ARIMA Box-Jenkins analysis with no significant ACF/PACF lags I am analysing the stock index returns data for few countries. From observation of the ACF and PACF there seem to be no significant peaks at any lags.
However, applying the auto.arima function from the forecast package yields an ARIMA(4,0,4) model. I am confused with such results as the ACF/PACF do not even show significance. The model seems to pass the portmanteau test.

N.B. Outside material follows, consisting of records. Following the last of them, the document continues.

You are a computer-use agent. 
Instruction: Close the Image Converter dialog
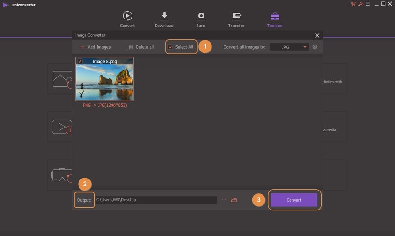point(317,35)
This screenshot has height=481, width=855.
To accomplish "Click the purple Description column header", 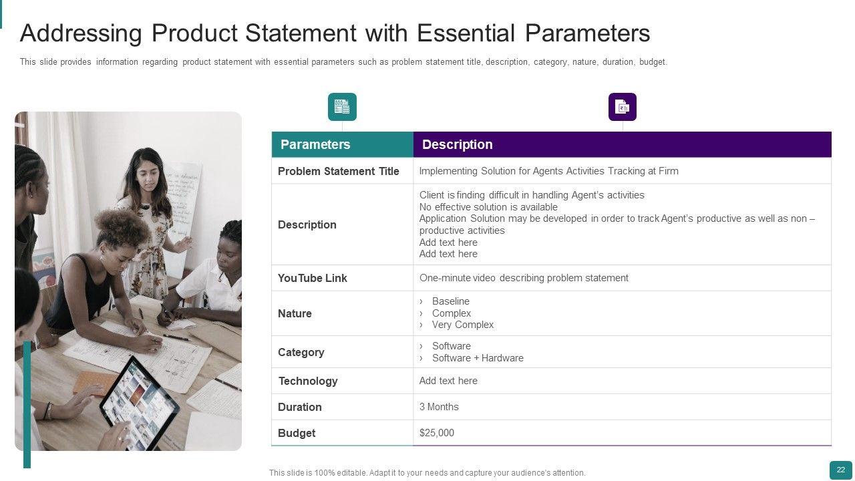I will (458, 144).
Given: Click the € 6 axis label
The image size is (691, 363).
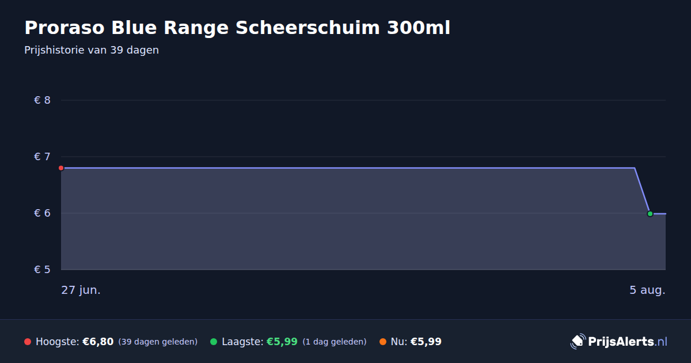Looking at the screenshot, I should (43, 213).

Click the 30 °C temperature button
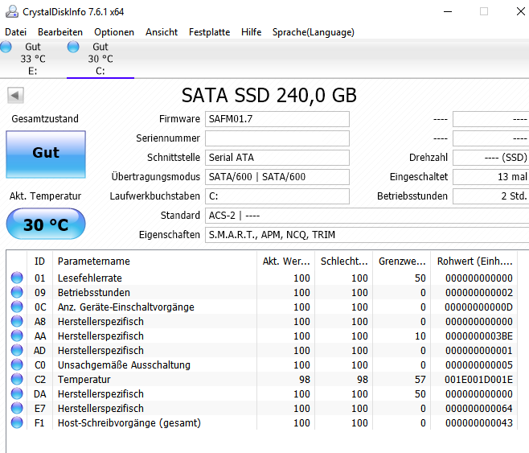(x=46, y=224)
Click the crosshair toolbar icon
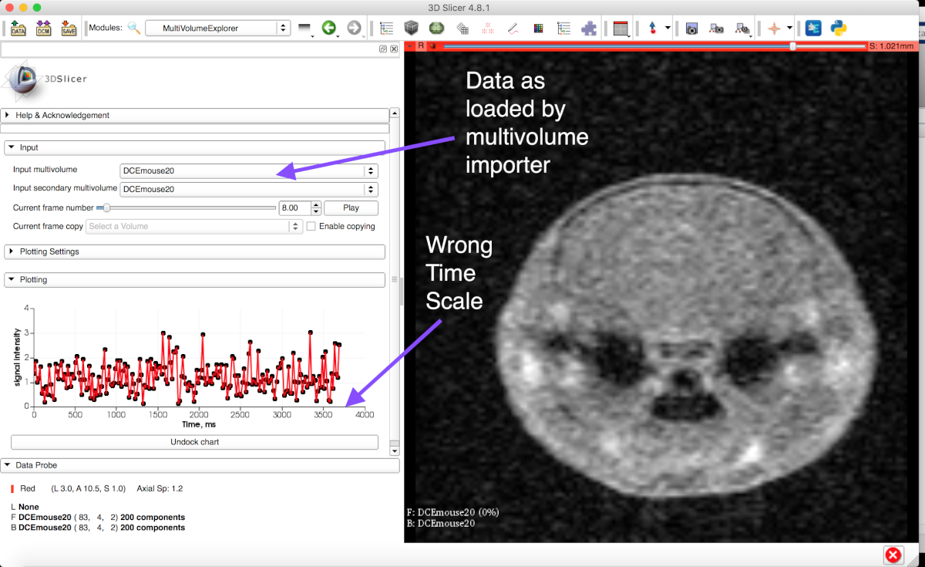This screenshot has width=925, height=567. tap(774, 29)
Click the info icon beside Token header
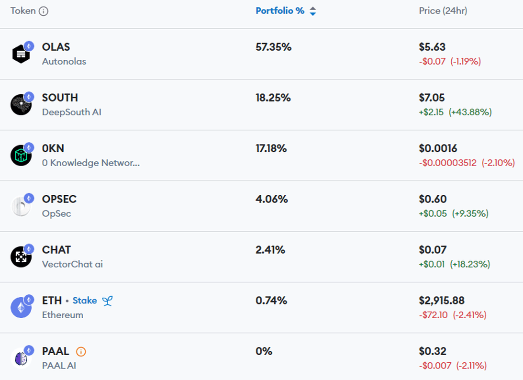 tap(44, 11)
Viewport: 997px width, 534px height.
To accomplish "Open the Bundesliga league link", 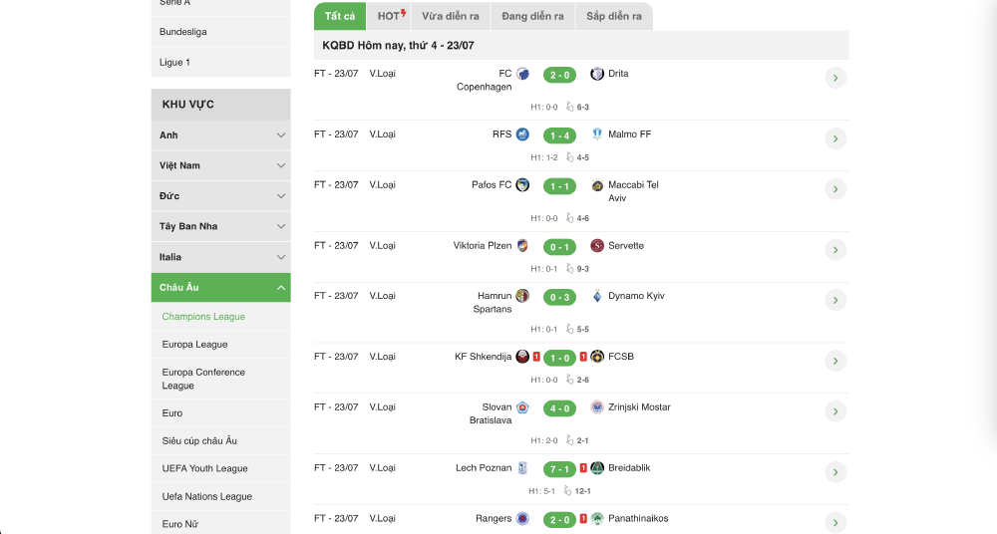I will click(x=183, y=32).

I am using the Box-Jenkins approach for my project and do not know how to explain this. I wonder if any analysis is possible with no significant acf/pacf lags, and whether if I can state that ARIMA(4,0,4) is the best fitted model only considering AIC SBC etc. (for instance stating that 'although acf/pacf does not show any significant lags, but considering the possible models' AIC/SBC values of p,q<=5, ARIMA(4,0,4) model was found to be best fitted') 
There does not seem to be seasonality present in my data as there was no pattern in ACF/PACF. 
 A: It is one of the properties of ARIMA models, that the AR (autoregressive) and the MA (moving average) terms tend to "eliminate each other out" or "they work in opposite direction" (if you want to think about this in this way). Therefore a model (4,0,4) might be actually very close to (0,0,0) as the 4 AR terms "eliminate" the effect of 4 MA terms (depends on the coefficients).
Although I am not able to give theoretical foundation for this, it is for practical purposes recommended to fit (if possible) either AR models or MA models, because mixing both parts may lead to the above described behavior. It is also a practical rule to not go (if possible) above order of 2 for AR or MA terms.
I have faced similar problems and I also witnessed that if you allow ARIMA models with higher orders (>2) and both (AR and MA) terms, it is often the case that models of higher and higher orders will be fitted with better AIC criterion. It seems here that the AIC is not fully able to penalize the kind of "overfitting" that emerges here.